Сталин пригубил вино.
– Германия была нашим крупнейшим внешнеторговым партнером. И все коту под хвост… Так казалось.
– Ага, – поддакнул Молотов. – Казалось. Но мы им показали! Сколько фашистских шпионов и прихвостней расстреляли! – Он радостно потер руки, наблюдая, как Сталин вновь наполняет бокалы. – И не сосчитать. Тухачевский, Эйдеман, Корк, Уборевич, Паукер… А сколько мерзавцев помельче обезвредили!
– Не все из них были шпионами.
– Правда? – Нарком чуть не поперхнулся, делая очередной глоток. Закашлялся.
– Правда, – ядовито усмехнулся Сталин. – Но могли быть. К чему голову ломать, сомневаться? В рабоче-крестьянском деле сомнений быть не должно. Следовало показать нашу твердость, готовность отвечать ударом на удар. Чтобы дошло до них. Не зря мы Литвинова на хозяйство поставили. Им в пику. Чтобы еврей их Восточным пактом стращал. Коллективной безопасностью.
В конце весны – летом 1933 года Москва приняла решение свернуть военное сотрудничество с Германией. Это была реакция на враждебные СССР политические установки гитлеровцев. Следовало проучить партнера{24}.
Но поведение советского руководства было продиктовано не только примитивной обидой и стремлением следовать принципу «око за око». Разыгрывалась сложная комбинация, в которой одним из главных действующих лиц стал Максим Литвинов – человек волевой, мыслящий, обладавший международным весом и авторитетом. Такая фигура раздражала и пугала Гитлера, опасавшегося, что Европа объединит свои силы и поставит надежную преграду на пути его экспансии.
Максим Литвинов, народный комиссар по иностранным делам СССР. Журнал Newsweek. 1939. 15 мая.
Литвинов развернул необычайную активность по формированию Восточного, или Восточноевропейского пакта, который должен был объединить государства континента для защиты от германской агрессии. В качестве ядра планировавшегося договора предполагались СССР, Великобритания и Франция, то есть ключевые международные игроки. Хотя уже к концу 1934 года стало ясно, что этот масштабный многосторонний проект в полной мере реализовать не удастся, дипломатическая работа продолжалась. Нарком возлагал большие надежды на договоры о взаимопомощи, заключенные Москвой с Парижем и Прагой 2 и 16 мая 1935 года.
История Восточного пакта и трудности, которые в конце концов помешали формированию системы коллективной безопасности, досконально освещены в научной литературе{25} и нет необходимости подробно останавливаться на этих вопросах. Вместе с тем важно отметить, что даже на том этапе, характеризовавшемся всплеском взаимной враждебности СССР и Германии, определенный прагматизм в двусторонних отношениях сохранялся. Дипломатические связи не разрывались, не прерывался политический зондаж по различным вопросам.

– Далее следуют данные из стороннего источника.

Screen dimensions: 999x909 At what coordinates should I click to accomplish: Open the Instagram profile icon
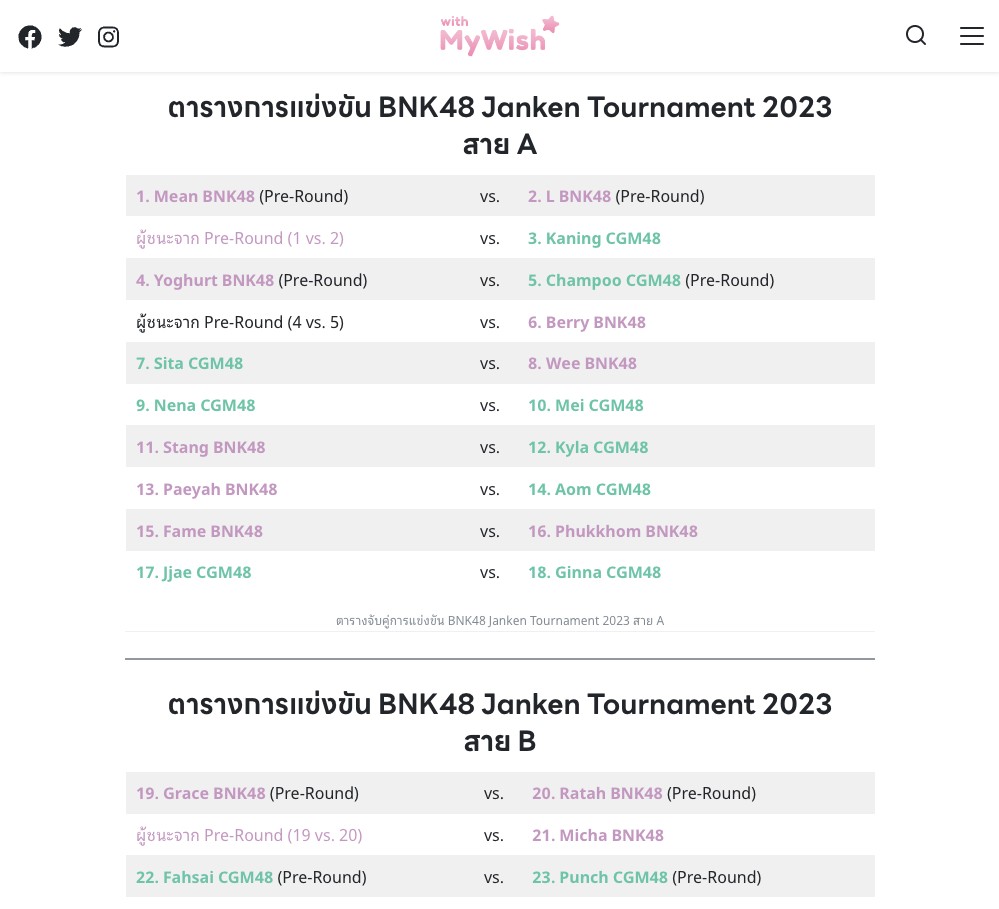click(x=109, y=37)
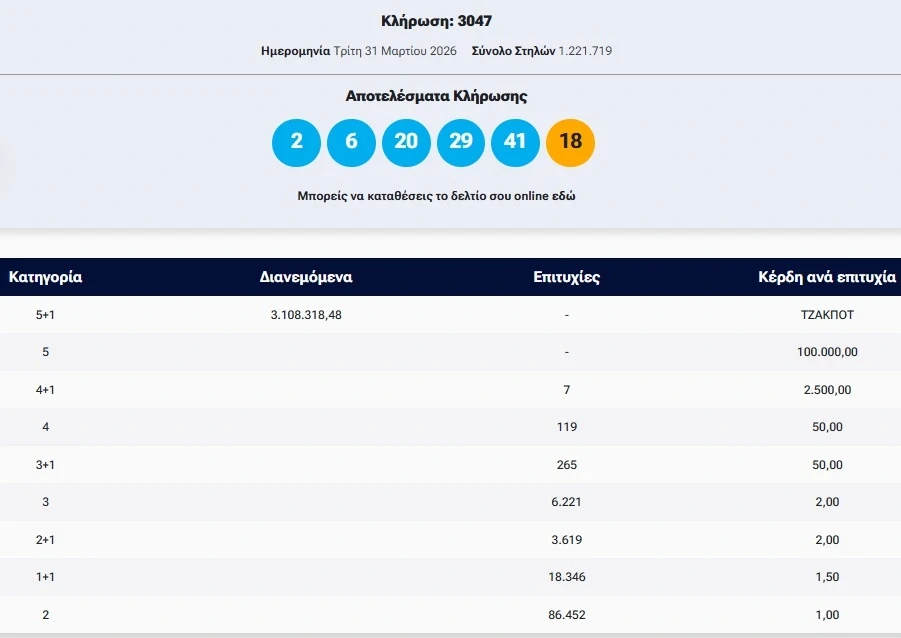
Task: Click the blue number 6 ball
Action: pos(351,142)
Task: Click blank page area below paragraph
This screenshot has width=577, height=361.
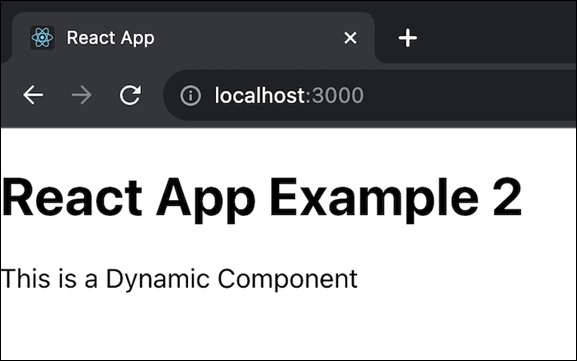Action: tap(288, 328)
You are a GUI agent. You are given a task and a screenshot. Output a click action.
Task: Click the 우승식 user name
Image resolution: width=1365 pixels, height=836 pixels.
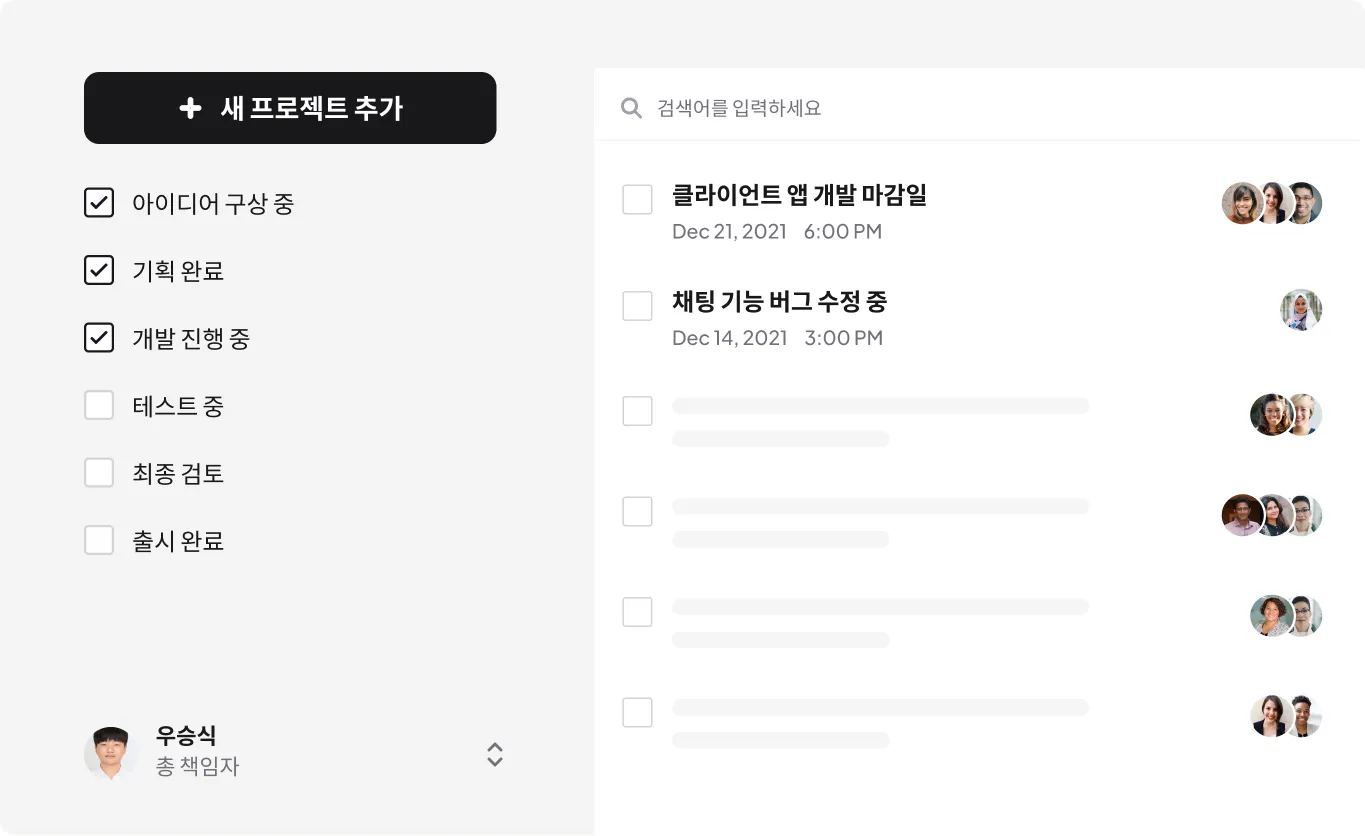[x=186, y=736]
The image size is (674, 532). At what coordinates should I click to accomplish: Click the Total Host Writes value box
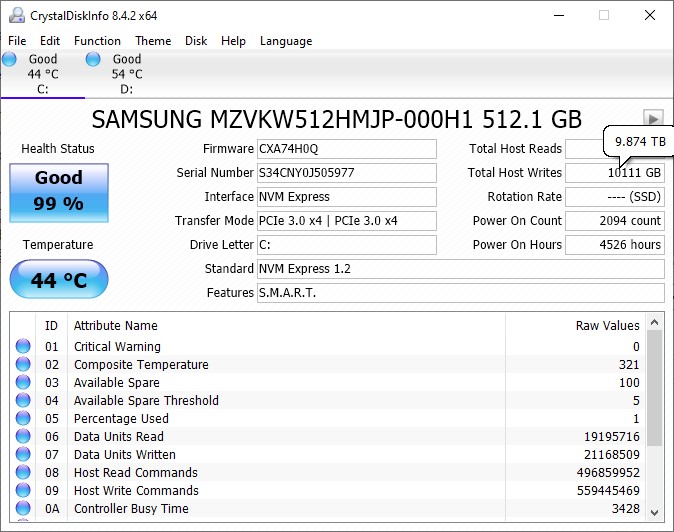click(x=615, y=173)

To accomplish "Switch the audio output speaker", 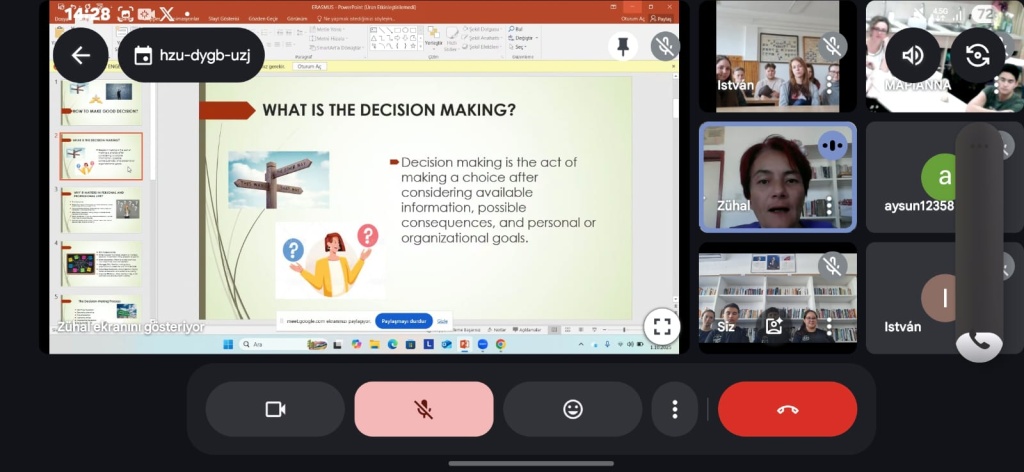I will (x=912, y=55).
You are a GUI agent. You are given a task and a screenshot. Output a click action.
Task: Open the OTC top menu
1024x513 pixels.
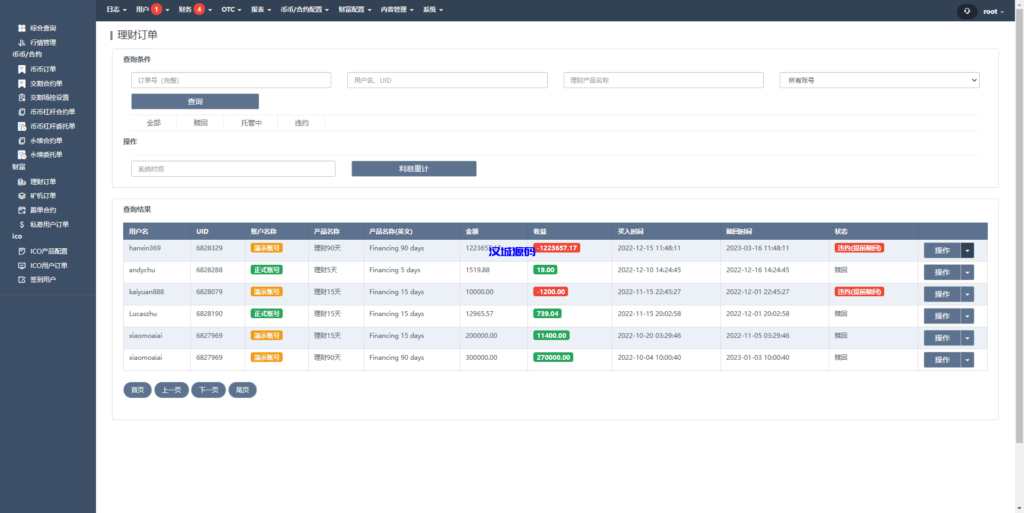pos(232,9)
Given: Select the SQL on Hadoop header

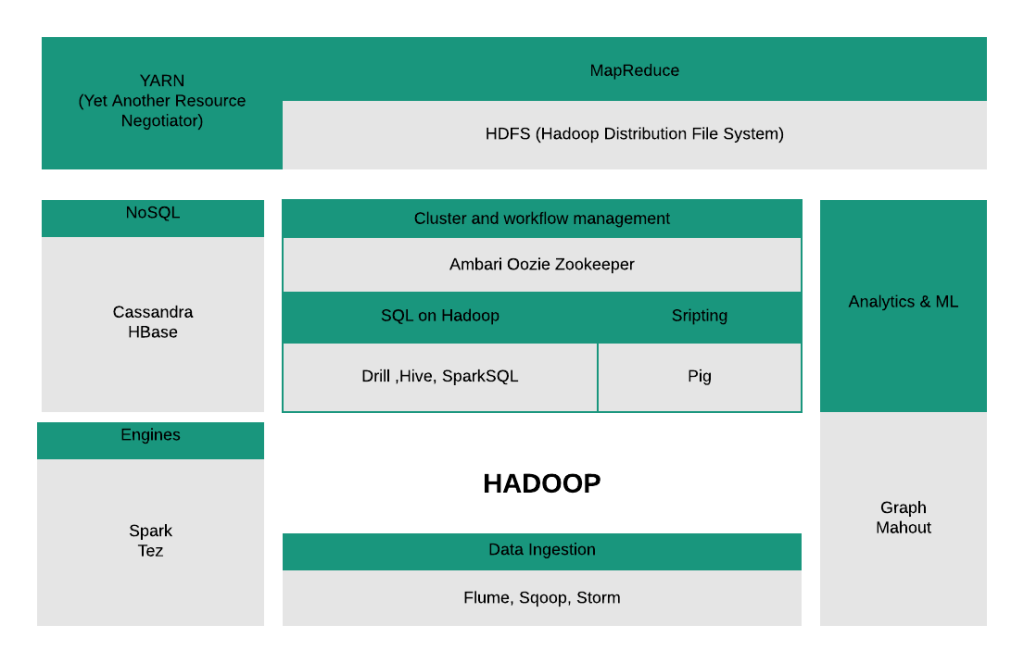Looking at the screenshot, I should [x=440, y=316].
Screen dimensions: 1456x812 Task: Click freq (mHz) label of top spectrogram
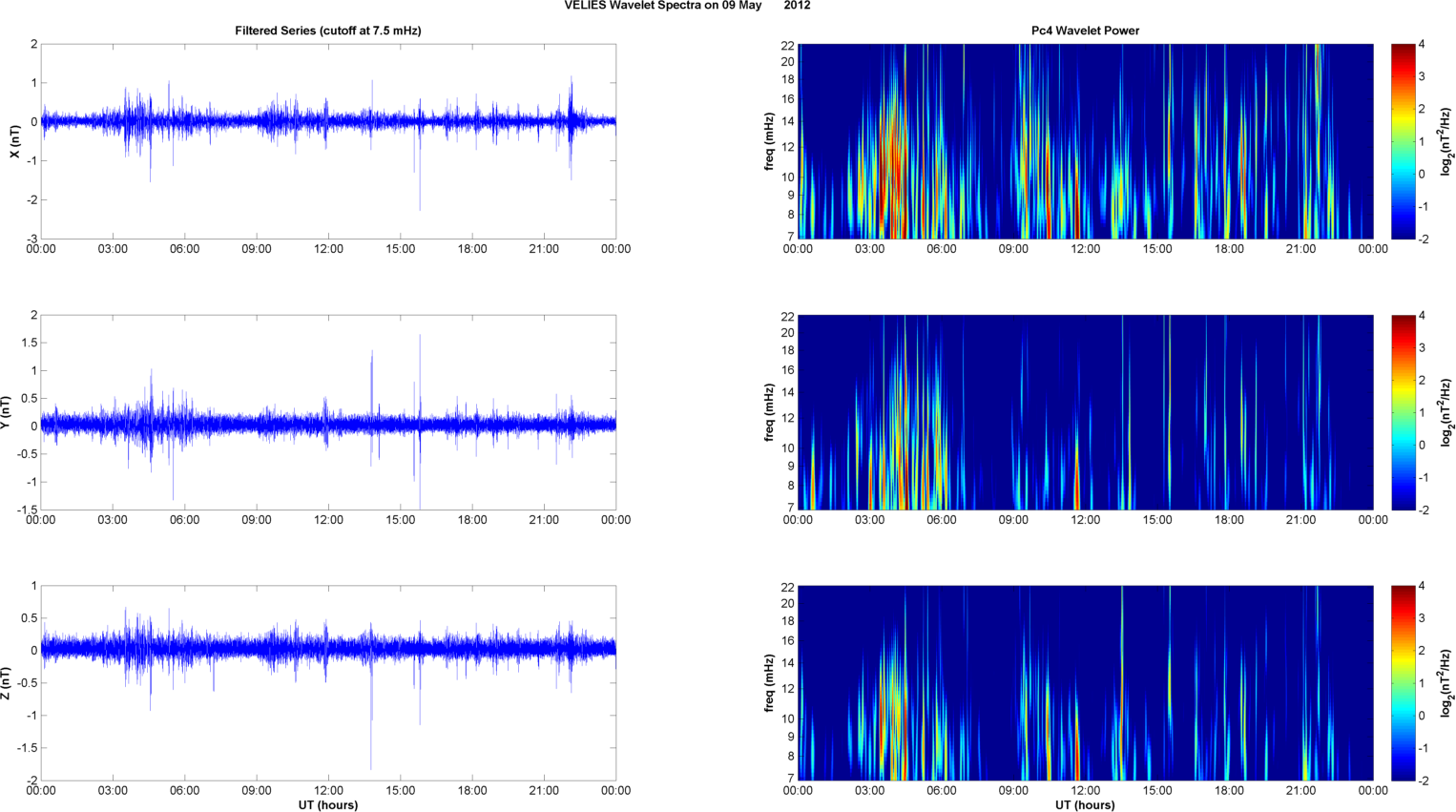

Фактически в советской внешней политике сочетались два курса. Первый, ориентированный на создание системы коллективной безопасности, озвучивался во всех официальных заявлениях и продвигался на всех уровнях. Второй, нацеленный на поддержание, а в перспективе – на дальнейшее развитие сотрудничества с Германией, осуществлялся без помпы, лишней огласки, в тиши дипломатических кабинетов.
Версия Кривицкого, будто забота СССР о коллективной безопасности была всего лишь способом давления на Германию с целью вернуть ее в советские объятия, представляется излишне эмоциональной и субъективной. Перебежчик писал: «Вся сталинская международная политика последних шести лет представляла собой серию маневров, рассчитанных на то, чтобы занять удобную позицию для заключения сделки с Гитлером. Когда Сталин вошел в Лигу Наций, когда он предлагал создать систему коллективной безопасности, когда он заигрывал с Францией, флиртовал с Польшей, обхаживал Великобританию, посредничал в Испании, он действовал с оглядкой на Берлин в надежде, что Гитлер учтет его старания завязать дружбу»{26}.
В реальности оба советских внешнеполитических курса развивались параллельно и в Москве долгое время не знали, какому из них отдать предпочтение. А в том, что усилия в сфере коллективной безопасности могли использоваться для давления на Гитлера, видится элементарный расчет, в котором трудно усмотреть что-то из ряда вон выходящее и предосудительное. Столь же элементарно и естественно советское сближение с Гитлером могло использоваться для воздействия на политику Лондона и Парижа, подталкивания их к союзу с Москвой. Не только СССР, но и другие ведущие державы вели сложную политическую игру, стараясь выгадать для себя максимум преимуществ и не ошибиться в окончательном выборе.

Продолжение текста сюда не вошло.